We divided the subjects into 4 groups according to treatment duration: ≤12 months, 12-24 months, 24-36 months, and more than 36 months. The final VAs for treatment durations 12-24, 24-36, and >36 months were similar (0.85, 0.85, and 0.89, respectively), and all were greatly improved over the initial VAs and VAs at ≤12 months treatment (0.38 and 0.72, respectively). The similarity of final VAs for the last 3 treatment periods reflects the reduced rates of improvements that occurred during those periods compared with the initial rapid improvements at ≤1 year of treatment. The initial VA tended to increase with age; however, the final VAs, 0.8-0.9, for all age groups except those 9 years or older were similar to one another. For the oldest children, the final VA was 0.78, which was similar to ages 3-4 (0.81) and 5-6 (0.81) but lower than ages 7-8 (0.86), although the difference was not significant.
Thickness of the Retinal Macula and Nerve Fiber Layer
The thicknesses of the retinal macula and RNFL were measured by OCT in 27 amblyopic children and 31 normal-vision control subjects. OCT showed normal sensory retina, which consists of a series of distinct layers with a typical architecture in both groups. The mean age at first correction of the amblyopic group was 6.3 ± 0.9 years old (range 5-8 years old), which was significantly younger than the normal control group with the same age range (mean 7.0 ± 0.9 years old, P = .003, Table 2 ). The mean refraction was +7.48 ± 1.51 D in the amblyopic group at first correction and +0.37 ± 0.37 D in the normal control group ( P < .001, Table 2 ). The mean axial length was 20.41 ± 0.85 mm in the amblyopic group at the first visit and 22.72 ± 0.76 mm in the normal control group ( P < .001, Table 2 ). The initial VA of the amblyopic group ranged from 0.16 to 0.60 (mean 0.36), which was significantly less than the normal control group, 1.02 (range: 1.0-1.2, Table 2 ).
|Age (y)||Sex||Refraction (D)||Axial Length (mm)||VA (logMAR)|
|Amblyopic group||6.3 ± 0.9||17||10||+7.48 ± 1.51||20.41 ± 0.85||+0.44 ± 0.21|
|Control group||7.0 ± 0.9||16||15||+0.37 ± 0.37||22.72 ± 0.76||−0.01 ± 0.03|
The thicknesses of fovea and inner ring macula in the amblyopic group were 173.11 ± 14.02 μm and 267.31 ± 14.61 μm, respectively ( Table 3 ).
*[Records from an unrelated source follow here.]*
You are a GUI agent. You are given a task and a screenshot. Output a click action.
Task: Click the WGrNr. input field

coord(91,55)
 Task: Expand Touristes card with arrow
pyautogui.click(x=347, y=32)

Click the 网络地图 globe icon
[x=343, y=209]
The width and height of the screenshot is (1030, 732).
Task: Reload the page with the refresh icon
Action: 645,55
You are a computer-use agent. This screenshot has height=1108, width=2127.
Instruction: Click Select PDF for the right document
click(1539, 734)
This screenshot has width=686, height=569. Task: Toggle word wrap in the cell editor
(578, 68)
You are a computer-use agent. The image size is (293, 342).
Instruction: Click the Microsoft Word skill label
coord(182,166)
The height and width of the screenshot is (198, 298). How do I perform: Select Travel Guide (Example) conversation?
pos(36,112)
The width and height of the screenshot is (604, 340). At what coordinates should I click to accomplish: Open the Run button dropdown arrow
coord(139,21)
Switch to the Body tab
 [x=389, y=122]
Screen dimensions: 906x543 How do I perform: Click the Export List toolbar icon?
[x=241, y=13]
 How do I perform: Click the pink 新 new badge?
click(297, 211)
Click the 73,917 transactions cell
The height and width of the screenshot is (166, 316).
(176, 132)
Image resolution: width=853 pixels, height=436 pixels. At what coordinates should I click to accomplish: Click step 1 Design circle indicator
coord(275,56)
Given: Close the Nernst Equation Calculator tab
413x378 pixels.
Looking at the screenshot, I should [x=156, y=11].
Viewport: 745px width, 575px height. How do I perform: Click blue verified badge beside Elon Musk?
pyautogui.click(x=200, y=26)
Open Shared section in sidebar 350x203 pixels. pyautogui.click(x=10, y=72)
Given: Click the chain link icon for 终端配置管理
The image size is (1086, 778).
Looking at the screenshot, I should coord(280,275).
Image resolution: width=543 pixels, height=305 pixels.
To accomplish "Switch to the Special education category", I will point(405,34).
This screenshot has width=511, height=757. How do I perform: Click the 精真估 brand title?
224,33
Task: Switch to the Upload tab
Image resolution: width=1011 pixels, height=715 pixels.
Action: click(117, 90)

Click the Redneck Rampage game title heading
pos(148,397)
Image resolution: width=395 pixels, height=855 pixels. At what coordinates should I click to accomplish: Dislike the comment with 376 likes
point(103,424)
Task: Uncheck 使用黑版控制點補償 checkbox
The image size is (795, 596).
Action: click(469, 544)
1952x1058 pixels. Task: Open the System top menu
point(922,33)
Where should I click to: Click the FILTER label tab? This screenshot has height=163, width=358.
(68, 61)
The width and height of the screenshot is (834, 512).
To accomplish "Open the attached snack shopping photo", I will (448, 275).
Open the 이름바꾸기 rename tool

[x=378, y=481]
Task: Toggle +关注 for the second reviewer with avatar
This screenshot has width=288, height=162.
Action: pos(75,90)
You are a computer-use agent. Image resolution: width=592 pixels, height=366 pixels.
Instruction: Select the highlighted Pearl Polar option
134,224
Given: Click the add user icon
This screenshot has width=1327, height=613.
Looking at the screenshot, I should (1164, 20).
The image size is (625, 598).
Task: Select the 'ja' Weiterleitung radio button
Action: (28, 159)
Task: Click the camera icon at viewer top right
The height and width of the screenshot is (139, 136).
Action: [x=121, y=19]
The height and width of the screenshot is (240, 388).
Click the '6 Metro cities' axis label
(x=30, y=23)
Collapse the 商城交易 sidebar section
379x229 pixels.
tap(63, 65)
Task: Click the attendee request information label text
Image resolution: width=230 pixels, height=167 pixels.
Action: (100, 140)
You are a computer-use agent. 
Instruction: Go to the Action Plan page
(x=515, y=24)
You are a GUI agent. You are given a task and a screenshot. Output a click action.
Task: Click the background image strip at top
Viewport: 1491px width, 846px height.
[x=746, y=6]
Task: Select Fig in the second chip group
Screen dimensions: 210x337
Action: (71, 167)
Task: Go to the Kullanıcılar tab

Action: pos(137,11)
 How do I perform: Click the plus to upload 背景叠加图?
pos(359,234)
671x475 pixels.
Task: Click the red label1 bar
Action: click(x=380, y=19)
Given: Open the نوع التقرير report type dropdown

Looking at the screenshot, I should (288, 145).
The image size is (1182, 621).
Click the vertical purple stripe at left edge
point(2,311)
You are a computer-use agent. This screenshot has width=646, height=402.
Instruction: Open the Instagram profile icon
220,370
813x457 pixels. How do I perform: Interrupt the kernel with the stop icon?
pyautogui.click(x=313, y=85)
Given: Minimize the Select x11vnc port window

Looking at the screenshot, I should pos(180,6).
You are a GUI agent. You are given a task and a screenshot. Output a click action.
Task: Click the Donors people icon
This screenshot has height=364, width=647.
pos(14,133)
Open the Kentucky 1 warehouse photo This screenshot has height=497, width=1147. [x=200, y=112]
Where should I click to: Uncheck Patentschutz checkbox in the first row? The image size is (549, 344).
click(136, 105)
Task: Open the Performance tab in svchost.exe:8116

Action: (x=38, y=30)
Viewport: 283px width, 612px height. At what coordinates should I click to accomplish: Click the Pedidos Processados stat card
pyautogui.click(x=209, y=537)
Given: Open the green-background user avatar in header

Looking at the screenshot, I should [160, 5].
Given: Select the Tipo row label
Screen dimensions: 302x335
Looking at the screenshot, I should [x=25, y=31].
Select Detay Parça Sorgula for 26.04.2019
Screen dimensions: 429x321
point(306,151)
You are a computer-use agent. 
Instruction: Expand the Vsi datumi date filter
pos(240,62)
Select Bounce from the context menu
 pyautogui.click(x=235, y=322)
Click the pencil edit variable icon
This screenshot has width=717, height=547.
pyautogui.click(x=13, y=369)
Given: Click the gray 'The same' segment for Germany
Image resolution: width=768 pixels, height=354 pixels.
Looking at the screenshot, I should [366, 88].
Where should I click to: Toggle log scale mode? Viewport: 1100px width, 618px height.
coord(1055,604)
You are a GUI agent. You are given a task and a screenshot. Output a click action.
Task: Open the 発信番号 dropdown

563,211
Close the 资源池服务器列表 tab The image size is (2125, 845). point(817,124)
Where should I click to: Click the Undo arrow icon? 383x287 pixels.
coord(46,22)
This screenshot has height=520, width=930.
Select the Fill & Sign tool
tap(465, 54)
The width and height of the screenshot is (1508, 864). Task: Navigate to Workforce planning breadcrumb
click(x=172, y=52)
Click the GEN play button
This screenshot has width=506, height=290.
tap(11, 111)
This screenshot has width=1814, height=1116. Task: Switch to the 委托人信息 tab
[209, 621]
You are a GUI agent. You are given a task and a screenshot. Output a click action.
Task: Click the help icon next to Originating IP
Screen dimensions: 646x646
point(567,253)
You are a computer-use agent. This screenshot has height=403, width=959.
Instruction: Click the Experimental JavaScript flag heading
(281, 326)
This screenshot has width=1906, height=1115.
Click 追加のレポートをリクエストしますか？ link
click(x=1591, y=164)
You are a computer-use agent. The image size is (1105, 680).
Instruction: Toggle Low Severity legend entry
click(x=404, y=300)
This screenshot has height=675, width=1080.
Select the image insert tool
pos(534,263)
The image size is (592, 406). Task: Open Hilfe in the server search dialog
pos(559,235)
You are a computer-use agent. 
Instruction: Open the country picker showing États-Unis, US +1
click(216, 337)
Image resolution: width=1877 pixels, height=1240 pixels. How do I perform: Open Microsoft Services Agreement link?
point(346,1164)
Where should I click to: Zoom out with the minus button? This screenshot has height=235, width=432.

These thicknesses were not significantly different from the control group before or after adjustment for age, sex, axial length, or refraction. For the amblyopic group, the thickness of the outer ring macula, 261.77 ± 12.65 μm, was significantly greater than for the normal group ( P = .006 by independent t test, Table 3 ). Similarly, the average RNFL thickness of the amblyopic group, 126.28 ± 10.19 μm, was greater than the control group ( P = .017 by independent t test, Table 3 ). However, after adjustment for age, sex, axial length, and refraction, the thickness differences between amblyopic and control children for both the outer ring macula and the RNFL were no longer significant ( P ≥ .720 by ANCOVA).